BETHANY, Mo. — The South Harrison County R-II School District doesn’t have a problem with dwindling enrollment like many rural districts, said Superintendent Don Wilburn.
Increased enrollment has sparked the need for a new middle school addition to the high school. Funding is a problem that South Harrison shares with other school districts, both small and large.
Three times, South Harrison has tried and failed to get a bond passed that would allow it to build a 31,160-square-foot addition onto the high school in Bethany. They went to the community for solutions.
“There was a consensus throughout that everybody recognizes there is a problem now; there are different ideas on a solution,” Mr. Wilburn said.
Rural school districts feel the financial constraints of the economy like any other district. They have many of the same assessment measures and other state and federal requirements as their larger counterparts.
But rural schools have both benefits and problems that only other districts their size can understand.
According to the National Research Center on Rural Education, more than 40 percent of all schools in America are in rural areas. They are often the largest employers in their communities and the major consumers for the local businesses.
Student achievement is usually higher in smaller districts. There also is more parental involvement.
On the flip side, however, the smaller schools have problems with qualified teacher retention and the availability of a variety of courses and curriculum.
Chris Fine, superintendent of the Lathrop R-II School District, said Spanish is the only foreign language they are able to offer. With a kindergarten through 12th-grade enrollment, the school isn’t able to offer soccer, lacrosse or similar sports.
“We just don’t have the kids. If there was something a bigger school offered that we would want, it would be a bigger variety of programs and activities,” Mr. Fine said.
He added that small schools still have drug issues like their big-city counterparts. And surprisingly, the graduation rates are about the same.
Lathrop has an 85 percent graduation rate. In 2011, the St. Joseph School District graduated 89.6 percent of its students, compared to 86.7 percent statewide.
“That’s busting a stereotype that at a rural school, everybody graduates, everybody goes to school,” Mr.

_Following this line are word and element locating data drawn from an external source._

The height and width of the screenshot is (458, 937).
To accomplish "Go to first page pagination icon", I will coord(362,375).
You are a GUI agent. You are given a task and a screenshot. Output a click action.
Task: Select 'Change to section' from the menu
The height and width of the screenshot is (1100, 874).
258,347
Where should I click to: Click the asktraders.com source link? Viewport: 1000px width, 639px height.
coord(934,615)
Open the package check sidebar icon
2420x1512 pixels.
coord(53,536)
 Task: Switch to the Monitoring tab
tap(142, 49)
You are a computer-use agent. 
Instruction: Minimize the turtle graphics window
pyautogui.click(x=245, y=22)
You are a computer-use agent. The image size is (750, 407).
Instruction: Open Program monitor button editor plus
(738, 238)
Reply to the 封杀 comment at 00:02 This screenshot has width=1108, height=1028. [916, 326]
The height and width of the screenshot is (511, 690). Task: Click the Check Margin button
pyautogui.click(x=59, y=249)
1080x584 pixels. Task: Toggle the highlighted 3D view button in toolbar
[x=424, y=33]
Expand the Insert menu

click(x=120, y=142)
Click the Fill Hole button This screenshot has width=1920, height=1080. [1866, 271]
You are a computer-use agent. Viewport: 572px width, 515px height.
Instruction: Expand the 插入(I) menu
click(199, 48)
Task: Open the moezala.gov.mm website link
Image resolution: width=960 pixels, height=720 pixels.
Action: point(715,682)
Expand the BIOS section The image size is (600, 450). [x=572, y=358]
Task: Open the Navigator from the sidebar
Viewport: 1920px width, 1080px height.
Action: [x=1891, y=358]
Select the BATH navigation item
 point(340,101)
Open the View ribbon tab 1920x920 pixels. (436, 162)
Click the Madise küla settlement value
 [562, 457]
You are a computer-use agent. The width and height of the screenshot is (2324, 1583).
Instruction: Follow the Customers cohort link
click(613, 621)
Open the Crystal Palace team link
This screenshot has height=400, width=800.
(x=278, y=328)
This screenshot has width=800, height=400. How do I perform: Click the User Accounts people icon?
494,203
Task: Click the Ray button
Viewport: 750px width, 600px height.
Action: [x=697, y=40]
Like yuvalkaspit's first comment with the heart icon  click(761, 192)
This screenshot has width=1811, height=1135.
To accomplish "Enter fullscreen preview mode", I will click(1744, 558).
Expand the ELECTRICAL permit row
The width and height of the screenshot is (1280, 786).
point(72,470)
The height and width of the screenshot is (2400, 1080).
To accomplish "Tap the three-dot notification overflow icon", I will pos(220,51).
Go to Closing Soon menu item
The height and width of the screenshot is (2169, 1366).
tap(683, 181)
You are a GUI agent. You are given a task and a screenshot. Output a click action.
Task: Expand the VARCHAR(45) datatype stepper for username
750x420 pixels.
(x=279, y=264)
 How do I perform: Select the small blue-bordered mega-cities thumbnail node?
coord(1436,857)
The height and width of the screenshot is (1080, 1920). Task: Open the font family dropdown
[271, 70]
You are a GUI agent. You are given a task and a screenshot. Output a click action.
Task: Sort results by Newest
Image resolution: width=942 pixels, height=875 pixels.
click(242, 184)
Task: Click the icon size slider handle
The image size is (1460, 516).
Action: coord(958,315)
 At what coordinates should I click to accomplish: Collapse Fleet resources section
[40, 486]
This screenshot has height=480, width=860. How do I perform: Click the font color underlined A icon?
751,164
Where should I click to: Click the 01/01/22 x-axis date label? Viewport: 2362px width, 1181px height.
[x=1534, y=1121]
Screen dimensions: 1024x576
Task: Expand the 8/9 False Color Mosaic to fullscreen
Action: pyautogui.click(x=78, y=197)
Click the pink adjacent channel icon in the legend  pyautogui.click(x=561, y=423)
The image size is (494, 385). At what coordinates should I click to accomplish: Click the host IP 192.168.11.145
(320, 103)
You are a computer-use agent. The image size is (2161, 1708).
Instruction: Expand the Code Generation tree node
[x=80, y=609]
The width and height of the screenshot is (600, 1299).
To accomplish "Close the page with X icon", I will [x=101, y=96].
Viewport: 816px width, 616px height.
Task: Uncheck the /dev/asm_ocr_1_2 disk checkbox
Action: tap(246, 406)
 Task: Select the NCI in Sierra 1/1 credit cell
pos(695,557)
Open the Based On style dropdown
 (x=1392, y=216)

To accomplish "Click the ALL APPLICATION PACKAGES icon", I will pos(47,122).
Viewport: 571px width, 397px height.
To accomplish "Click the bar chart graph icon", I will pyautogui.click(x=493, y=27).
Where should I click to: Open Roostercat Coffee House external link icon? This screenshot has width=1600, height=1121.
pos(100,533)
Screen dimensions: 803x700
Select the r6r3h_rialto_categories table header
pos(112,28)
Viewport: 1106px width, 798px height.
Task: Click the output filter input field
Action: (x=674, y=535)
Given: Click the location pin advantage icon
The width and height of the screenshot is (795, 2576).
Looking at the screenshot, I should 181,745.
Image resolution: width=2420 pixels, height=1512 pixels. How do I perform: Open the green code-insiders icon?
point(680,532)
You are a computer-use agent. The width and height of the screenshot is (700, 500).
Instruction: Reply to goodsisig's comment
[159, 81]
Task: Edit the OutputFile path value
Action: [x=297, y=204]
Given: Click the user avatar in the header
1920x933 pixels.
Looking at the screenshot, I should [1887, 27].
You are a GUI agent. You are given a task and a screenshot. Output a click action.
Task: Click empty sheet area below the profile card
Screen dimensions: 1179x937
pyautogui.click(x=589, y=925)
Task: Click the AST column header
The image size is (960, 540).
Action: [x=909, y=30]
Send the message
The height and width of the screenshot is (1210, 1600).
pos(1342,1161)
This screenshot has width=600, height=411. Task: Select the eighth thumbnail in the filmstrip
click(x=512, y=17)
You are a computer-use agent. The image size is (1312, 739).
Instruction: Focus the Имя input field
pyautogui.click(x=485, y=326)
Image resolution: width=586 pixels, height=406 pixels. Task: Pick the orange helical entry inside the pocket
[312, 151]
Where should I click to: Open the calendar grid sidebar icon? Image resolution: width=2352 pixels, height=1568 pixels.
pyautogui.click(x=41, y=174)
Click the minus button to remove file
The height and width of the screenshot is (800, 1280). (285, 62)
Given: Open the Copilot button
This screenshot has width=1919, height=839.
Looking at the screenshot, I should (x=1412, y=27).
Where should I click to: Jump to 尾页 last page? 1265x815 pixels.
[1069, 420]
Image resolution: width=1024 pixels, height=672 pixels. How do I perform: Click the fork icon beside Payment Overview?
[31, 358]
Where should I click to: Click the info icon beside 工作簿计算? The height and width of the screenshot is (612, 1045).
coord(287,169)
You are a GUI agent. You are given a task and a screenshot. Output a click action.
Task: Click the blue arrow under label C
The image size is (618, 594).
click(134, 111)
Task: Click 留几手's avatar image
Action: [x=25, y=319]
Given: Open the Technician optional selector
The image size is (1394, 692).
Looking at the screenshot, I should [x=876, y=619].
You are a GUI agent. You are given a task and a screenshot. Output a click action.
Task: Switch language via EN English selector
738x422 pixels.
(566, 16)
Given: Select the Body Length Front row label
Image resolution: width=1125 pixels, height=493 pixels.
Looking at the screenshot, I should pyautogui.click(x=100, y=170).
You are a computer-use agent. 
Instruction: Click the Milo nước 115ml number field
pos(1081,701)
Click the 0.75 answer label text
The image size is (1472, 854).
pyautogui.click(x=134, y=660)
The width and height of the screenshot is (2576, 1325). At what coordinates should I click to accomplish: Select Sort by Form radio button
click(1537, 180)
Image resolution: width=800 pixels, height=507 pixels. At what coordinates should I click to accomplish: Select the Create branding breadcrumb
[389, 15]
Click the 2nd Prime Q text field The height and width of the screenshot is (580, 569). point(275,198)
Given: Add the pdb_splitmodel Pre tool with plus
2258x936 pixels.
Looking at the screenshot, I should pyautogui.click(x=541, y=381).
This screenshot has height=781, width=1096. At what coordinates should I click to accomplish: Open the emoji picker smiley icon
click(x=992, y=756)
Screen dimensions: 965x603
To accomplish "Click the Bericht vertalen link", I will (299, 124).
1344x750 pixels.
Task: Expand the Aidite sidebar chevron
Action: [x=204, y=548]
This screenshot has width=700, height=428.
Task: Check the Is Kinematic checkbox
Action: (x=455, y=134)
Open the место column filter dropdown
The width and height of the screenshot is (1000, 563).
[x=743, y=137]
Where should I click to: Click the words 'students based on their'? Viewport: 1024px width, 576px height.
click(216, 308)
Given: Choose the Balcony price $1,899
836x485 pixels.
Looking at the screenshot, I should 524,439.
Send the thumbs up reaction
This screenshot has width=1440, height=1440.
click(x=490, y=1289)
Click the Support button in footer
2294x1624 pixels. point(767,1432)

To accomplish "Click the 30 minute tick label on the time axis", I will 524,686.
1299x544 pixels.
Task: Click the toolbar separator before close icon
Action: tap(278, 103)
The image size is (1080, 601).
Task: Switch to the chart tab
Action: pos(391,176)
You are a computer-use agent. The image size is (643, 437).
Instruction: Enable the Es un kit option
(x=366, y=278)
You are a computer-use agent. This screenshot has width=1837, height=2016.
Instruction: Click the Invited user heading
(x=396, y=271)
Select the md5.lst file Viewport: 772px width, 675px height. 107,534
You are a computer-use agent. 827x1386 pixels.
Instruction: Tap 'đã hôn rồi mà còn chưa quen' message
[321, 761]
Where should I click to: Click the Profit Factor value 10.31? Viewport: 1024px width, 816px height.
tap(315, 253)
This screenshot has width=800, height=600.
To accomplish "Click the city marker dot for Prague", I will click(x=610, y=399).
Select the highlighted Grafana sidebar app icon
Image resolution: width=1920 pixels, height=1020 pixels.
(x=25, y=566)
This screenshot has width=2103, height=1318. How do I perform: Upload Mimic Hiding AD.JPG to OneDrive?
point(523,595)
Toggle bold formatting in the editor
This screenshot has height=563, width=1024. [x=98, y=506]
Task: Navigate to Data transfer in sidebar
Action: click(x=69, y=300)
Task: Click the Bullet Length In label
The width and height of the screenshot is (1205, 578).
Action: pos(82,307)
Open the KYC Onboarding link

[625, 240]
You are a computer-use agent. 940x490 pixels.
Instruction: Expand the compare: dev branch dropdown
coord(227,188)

Fine said.
At the beginning of the 2010-2011 school year, Lathrop went to a four-day school week. At first, the move was met with lots of apprehension, Mr. Fine said, as some thought grades would fall and teen pregnancies and drug use would rise. But that has not necessarily been the case.
“On that first year of four-day, we definitely did no better, and there could be some argument for scores being down a little bit,” he said. “This year, test scores say we definitely did better in six out of seven areas of comm arts.”
The district didn’t go into the four-day week thinking it would raise test scores. It was an effort to save money.
“That was really our main drive at the start,” Mr. Fine said. “It worked very well, and the cost savings are probably right at what they projected, a little over one and a half percent.”
Mr. Wilburn said the South Harrison district isn’t at the point yet where it’s ready to put the bond issue back on the ballot. The plan is to work with different community groups and members of the opposition and come up with a consensus.
But overall, he doesn’t see much difference in the larger and smaller school districts in Northwest Missouri.
“Our region tends to do better than a lot of others in the state,” he said. “I think that’s just from the parenting aspect of education being important in Northwest Missouri.”